きおく

橋を渡り、街道は左に折れる。
その目の前にはかつての映画館、今は寄席になっている、その脇に左手に細い道が通る。

水路を覆う側溝の蓋の隙間から、せせらぎが聞こえる。


その先に、かつて三浦哲郎が住んでいたらしい、と母は話ていた。「忍ぶ川」の主人公の名が、姉の名の由来だ。

母は高校時代にファンレターを書いたらしいが、返事ななかったことを今も根にもっているらしい。なんか、笑った。


道なりに進み、長府ボイラーの看板がある雑貨店を過ぎ、信号を越えるとイチノベパンの本社。

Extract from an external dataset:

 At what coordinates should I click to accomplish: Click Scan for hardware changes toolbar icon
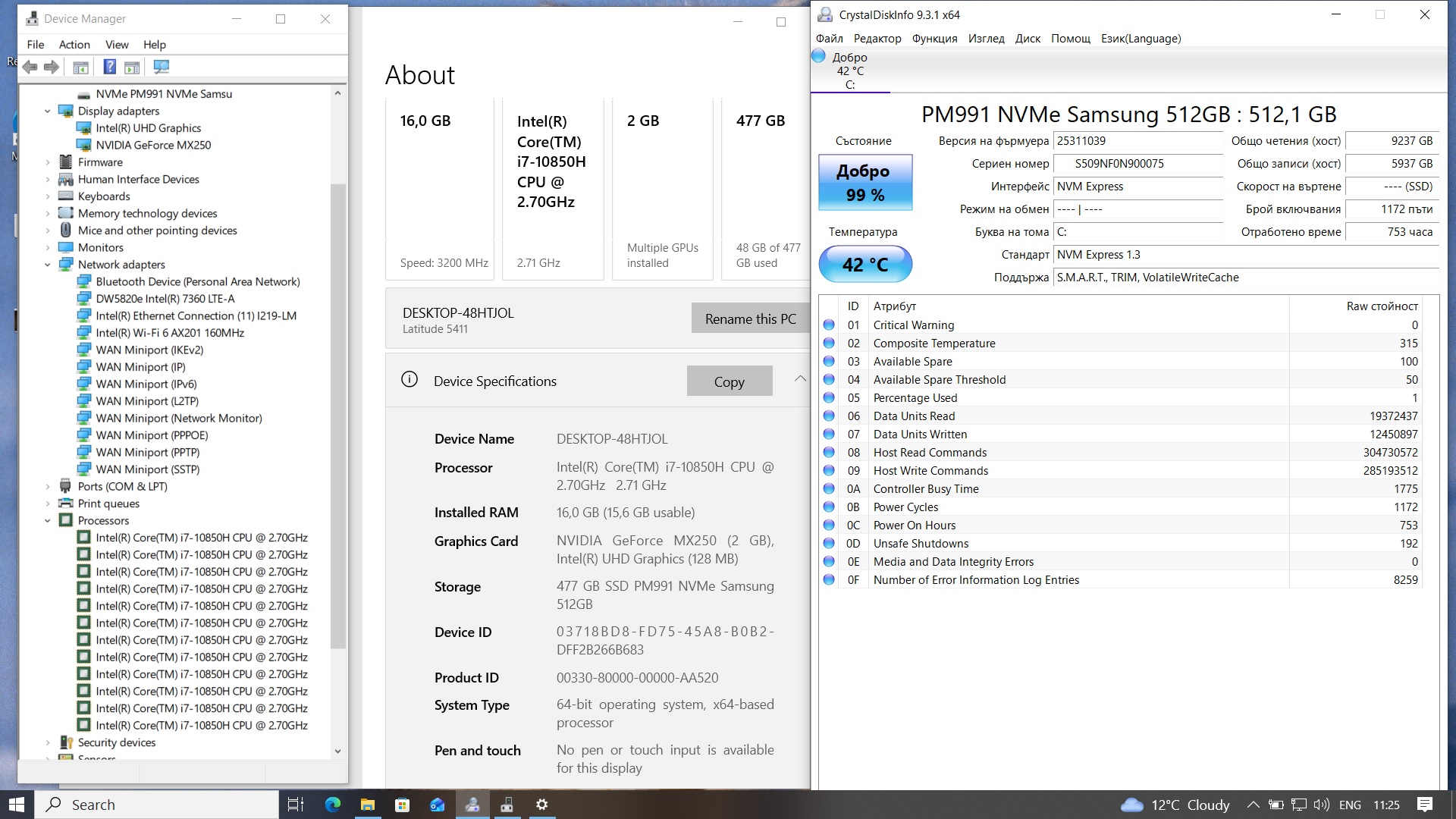(162, 67)
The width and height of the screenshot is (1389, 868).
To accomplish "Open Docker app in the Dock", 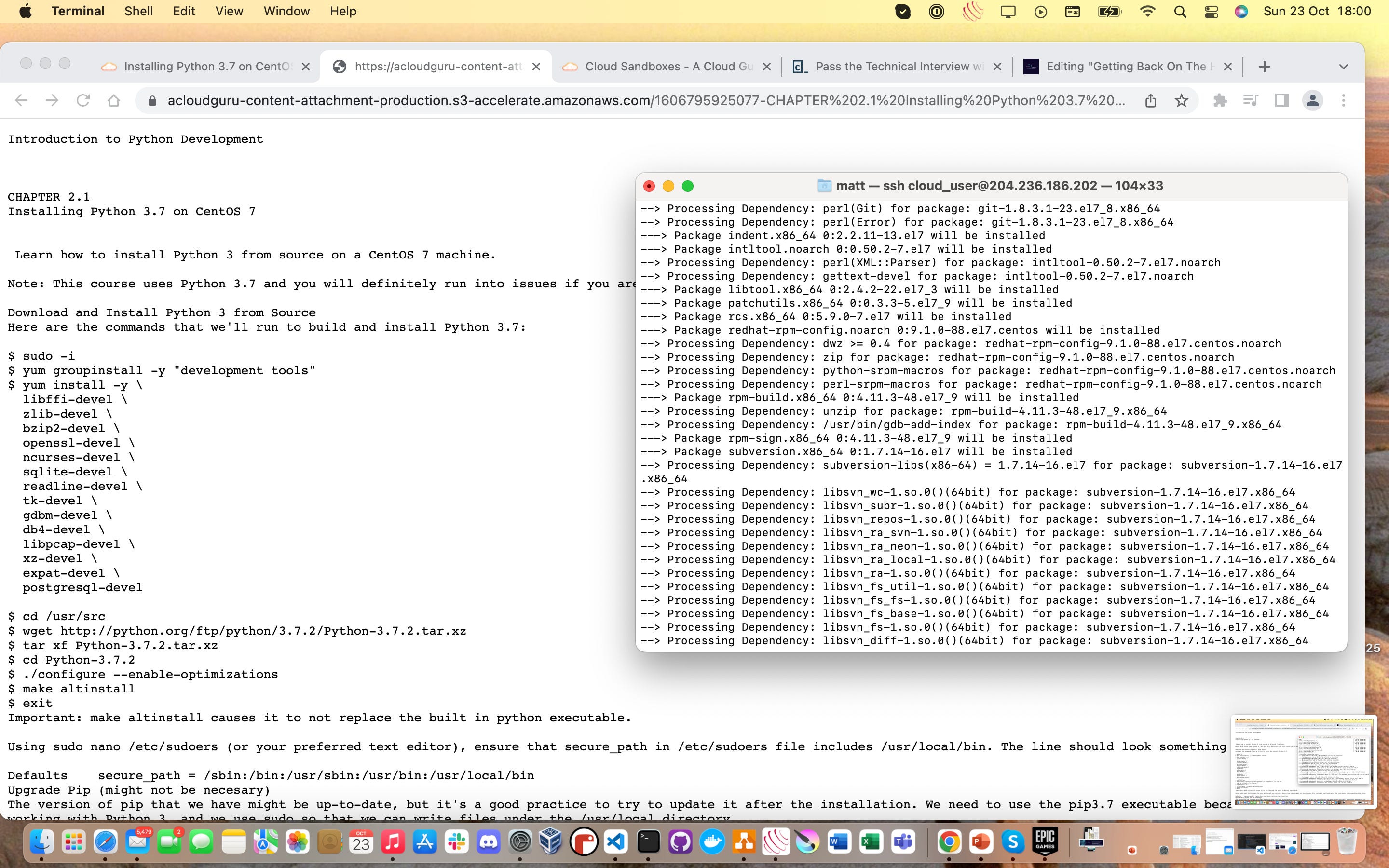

まだ店舗は開いておらず、でも香ばしい匂いが辺りに漂っている。

あのおばさんに会いたいが、営業時間はまだ先だろうな。内側からカーテンが掛けられた古い木製の引き戸を眺め、その前を後にする。


空は更に青く、日差しは強く。

少しづつ影が短くなり、歩いた分だけ日が高くなっていく。


自動販売機が2つ並ぶ店先を覗く。

営業しているようだ、よかった。

自動ドアが開き、薄暗い店内へ。

人影はなく、しばらくして奥から挨拶の声。

あのお爺さんではなく、女性の声、お婆さん、と言っては失礼かな。奥さんだろうか。

「今日はいい天気ですねぇ」

かなり怪しい出で立ちの明らかなよそ者の僕にも、おそらく普段通りの挨拶で応じてくれる。

「そうですね、暑いくらいですね」

二言三言、言葉を交わし、店内を歩く。
仏花は無いみたいだな。缶のお茶と鯖の缶詰、前回食べ損なった南部せんべいを購入。

代金のやりとりで、軽く手に触れてみる。

その人の存在の記憶に力を与える。


店を出て、店舗前の自動販売機でペットボトルの水を購入し、道を横断し水路に沿って続く緩い坂道を上り始める。